Six Organs of Admittance play Bush Hall up west tomorrow night (Friday 4th) and Ben Chasny is sure to make some beautiful searching noise up on that dog gone stage. Go see, ya hear? And read my review of their last album, posted on The Quietus a bit ago... damn, need to post more on here.
Six Organs Of Admittance
Luminous Night Tim Burrows , August 20th, 2009 08:20
The last record put out by Six Organs of Admittance, Shelter From the Ash, was an ominous, powerful, sprawling LP which took hold of the listener following repeated listens. It buffed up Ben Chasny's noise-folk style — too much for some people's liking. Pitchfork, in particular, smelt a rat: 'Here, Six Organs is doing for psychedelic folk what Jackson Browne and the Eagles did for pop-reared folk-rock,' wrote Grayson Currin, 'hybridizing polished, perfected takes on touchstones into a safe-for-anyone alloy.'
If that was polished, then eleventh album Luminous Night is a widescreen epic complete with surround sound. Inspired by Kurosawa soundtacks, it has an expansive cinematic feel, as Ben Chasny carries on the project started with the last album.
On Shelter, Chasny's weary tones were perfectly offset by his partner Elisa Ambrogio of Magik Markers; this combination was one of the album's highlights. Yet, aside for a credit on the artwork, Ambrogio is absent here. While their partnership worked well, breaking away has helped give this record focus; there were times during the last that they seemed lost in a confusing expanse — indeed that was part of the appeal. Here, though, there is a balance between highs and lows that plots a more extreme and satisfying trajectory.
The most optimistic track, 'Cover Your Wounds With The Sky' — a freeform, minimalist dirge based around the noise a four-track cassette makes after it had been buried in sodden earth in Seattle — is followed by 'Ursa Minor', a song that spins 180 degrees toward sheer desperation. 'We took a train last week,' Chasny intones, 'but the trains don't run no more'. The situation becomes terminal as the song progresses: people are dying, there is only a month's worth of food left; he 'thought about tomorrow and locked the door'.
The song evokes Cormac McCarthy's too-close-for comfort prediction of a desolate future, The Road.
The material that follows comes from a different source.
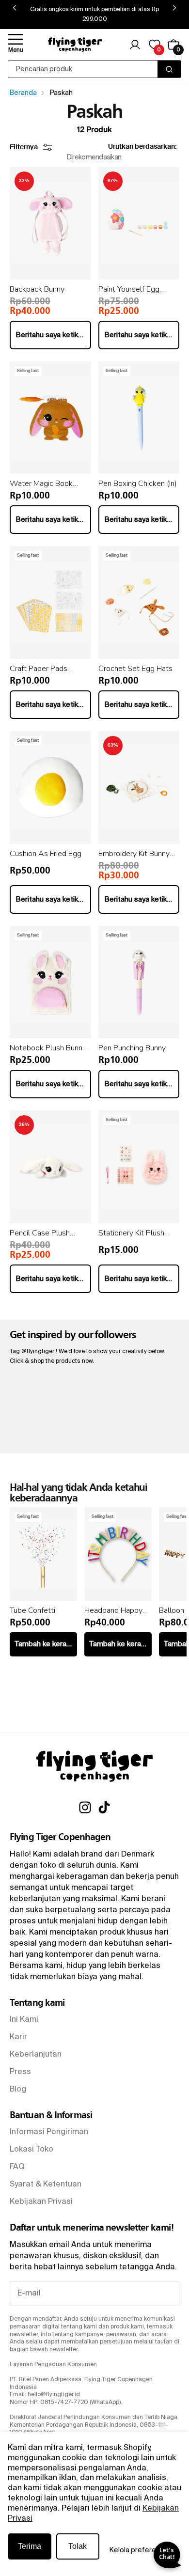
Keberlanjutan (36, 2055)
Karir (18, 2037)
The ash motif in the last album follows this same logic, as do the videos that accompanied 'Goodnight' and the eponymous track from Shelter from the Ash which could have been made to accompany the book.
If Chasny is a follower of 'Cormac McCarthyism' — as Oprah Winfrey put it — it is the stillness of form, the divinity in simplicity, that connects them. McCarthy famously eschews punctuation aside from the full stop and colon, preferring to let the words do the work. You could see the Six Organs method to making music in a similar way: methodical, studious, but never cold or cynical. It is an approach born out of humanity, a fascination with the big questions. One sentence in The Road, referred to by Oprah, sums up McCarthy's style best: 'If he is not the word of God God never spoke.' That line could easily be slotted into most of the songs on Luminous Night.
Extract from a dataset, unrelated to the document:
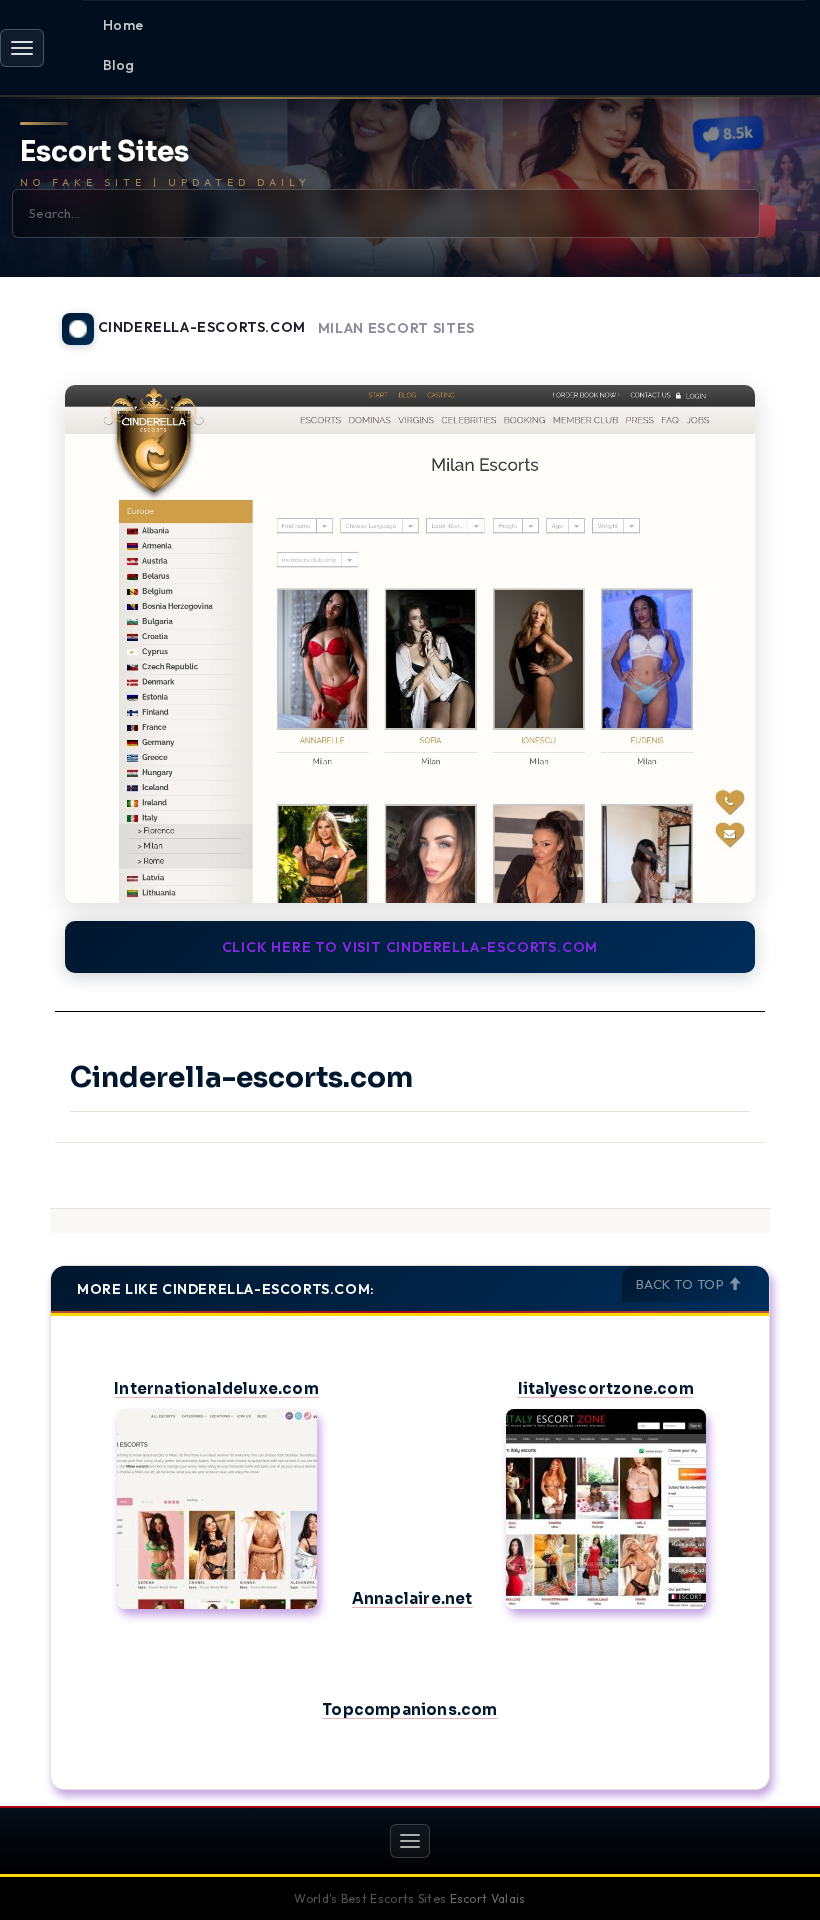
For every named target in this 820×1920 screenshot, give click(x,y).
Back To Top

There is, of course, some fantastic guitar-work at the heart of this album but, intriguingly, is it's no longer the focal point. Chasny recently hinted a move away from guitar, to avoid the inevitable ego-masturbation that comes with concentrating on one's axe. It means his creations can grow, become whole.
The flutes of Hans Teuber and tabla played by Tor Dietrichson contemplate Eastern promise on 'Bar Nasha', and it's in that direction that Chasny often ventures for inspiration. The album's title is borrowed from the Kuwaiti spiritual scholar A.H. Almaas's autobiographical study of Being, Luminous Night's Journey. In the same way, Chasny used the title of Henry Corbin's meditation on the sacred in Islam for the title of the opening track on the previous LP, 'Alone With the Alone'. He is a seeker by nature, searching for answers, clues to the human condition.
That Chasny is always studying in this way is what makes Six Organs tick. It has resulted in his most clear-eyed, metaphysical exploration yet, as well as — thanks also to wonder-producer Randall Dunn — some of the best noise released this year. This is music for our age: playful yet serious, and not afraid of exploring Big Ideas, or presenting grim outcomes, in a way people can understand.